------ Texte retenu

Un système de remboursement est-il prévu si l'engagement n'est pas respecté ?
Le volontaire est rémunéré au titre du service civique. La formation de sapeur- pompier volontaire ne représente que trente-six jours sur les six mois de service civique. Dans le droit commun, aucun remboursement n'est prévu.
L'engagement de sapeur-pompier volontaire est de cinq ans, pour l'instant. Il peut être résilié à tout moment. Nous ne sommes pas obligés de trancher immédiatement.
L'amendement n° 1 est adopté.
La proposition de loi est adoptée dans la rédaction issue des travaux de la commission.
La commission examine ensuite le rapport de M. Hugues Portelli sur la proposition de loi constitutionnelle n° 779 (2013-2014) visant à rétablir à sept ans la durée du mandat du Président de la République et à le rendre non renouvelable.
Cette proposition de loi constitutionnelle de nos collègues du groupe RDSE, comme celle qu'ont récemment déposée des députés issus d'un groupe politique différent, rétablit le septennat sous une forme non renouvelable. J'ai vu son auteur en audition. Nous rouvrons ainsi un débat pendant depuis 1958. En effet, dans sa rédaction initiale, la Constitution prévoyait un septennat renouvelable pour un Président de la République élu par un collège électoral qui était celui du Sénat. Cette disposition a été modifiée en 1962, par un référendum, controversé, sur la base de l'article 11 de la Constitution, le Général de Gaulle proposant que le Président soit élu au suffrage universel direct. En 2000, la durée du mandat présidentiel a été réduite à cinq ans, par référendum, en application de l'article 89 de la Constitution. Enfin, depuis la réforme constitutionnelle de 2008, le Président de la République ne peut être réélu qu'une seule fois consécutive.
L'article 5 de la Constitution, inchangé depuis 1958, définit le Président de la République comme un arbitre doté de fonctions importantes en situation de crise (droit de dissolution de l'article 12 et pleins pouvoirs de l'article 16). Le Président de la République est également le chef des armées ; il négocie et ratifie les traités en politique étrangère. Cette conception d'un chef d'État n'était pas celle du Général de Gaulle. Dès le début de son premier mandat, il est intervenu dans le domaine de la politique intérieure, a surveillé l'ordre du jour du conseil des ministres et refusé au Premier ministre le titre de chef du Gouvernement, imité en cela par Georges Pompidou. Avant la révision de 1962, il n'a pas hésité à recourir au référendum à deux reprises pour vérifier qu'il conservait le soutien populaire dans l'exercice de son mandat. La révision de 1962 a concrétisé cette pratique.

------------
------ Extrait source

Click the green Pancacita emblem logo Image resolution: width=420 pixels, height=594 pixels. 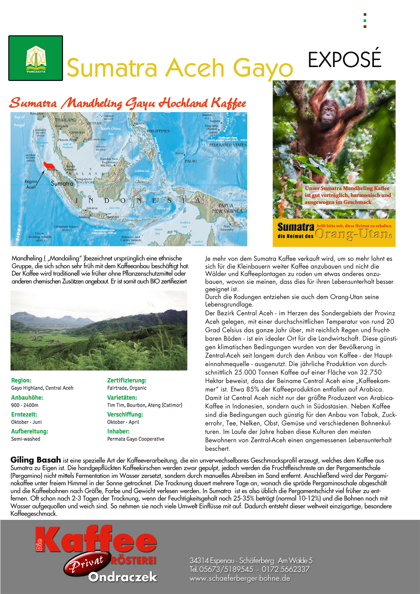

------------

Actions demandées:
A - En vous appuyant sur le compte rendu de la commission, répondez brièvement à chaque question :
(i) Combien de jours la formation de sapeur-pompier volontaire représente-t-elle sur les six mois de service civique ?
(ii) En quelle année la durée du mandat présidentiel a-t-elle été réduite à cinq ans ?
(iii) Quel article de la Constitution définit le Président de la République comme un arbitre ?
B - Recopiez le compte rendu de la commission depuis « La commission examine » jusqu'à « rendre non renouvelable. » inclus.
C - Reprenez le compte rendu de la commission à la suite de sa dernière phrase et poursuivez-le.

Résultats dans l'ordre:
A -
(i) Trente-six jours.
(ii) En 2000.
(iii) L'article 5.

B -
La commission examine ensuite le rapport de M. Hugues Portelli sur la proposition de loi constitutionnelle n° 779 (2013-2014) visant à rétablir à sept ans la durée du mandat du Président de la République et à le rendre non renouvelable.

C -
Pour le Général de Gaulle, le septennat trouvait un correctif dans l'utilisation du référendum pour s'assurer de la confiance des Français, en cours de mandat. Par conséquent, lorsque le 27 avril 1969, 53 % des électeurs ont voté contre le projet de réforme du Sénat, il a démissionné. En revanche, ses successeurs se sont bien gardés de faire leur cette interprétation de la responsabilité du chef de l'État. Jamais ils n'ont utilisé l'article 11 à des fins constitutionnelles. Ils n'ont pas non plus engagé leur responsabilité. Même quand Jacques Chirac a échoué lors de la dissolution de 1997 ou lors du référendum de 2005, il s'est gardé d'en tirer des conséquences politiques, optant pour une pratique du septennat où le Président de la République s'accommode des situations politiques qui surgissent, sans remettre en cause sa responsabilité.
À trois reprises, la présidence a subi une cohabitation - l'invention du terme, sinon du concept, revient à Édouard Balladur -, période durant laquelle les pouvoirs du Président sont réduits aux acquêts de la Constitution, c'est-à-dire aux dispositions de l'article 5. Le Premier ministre gouverne en s'appuyant sur la majorité de l'Assemblée nationale.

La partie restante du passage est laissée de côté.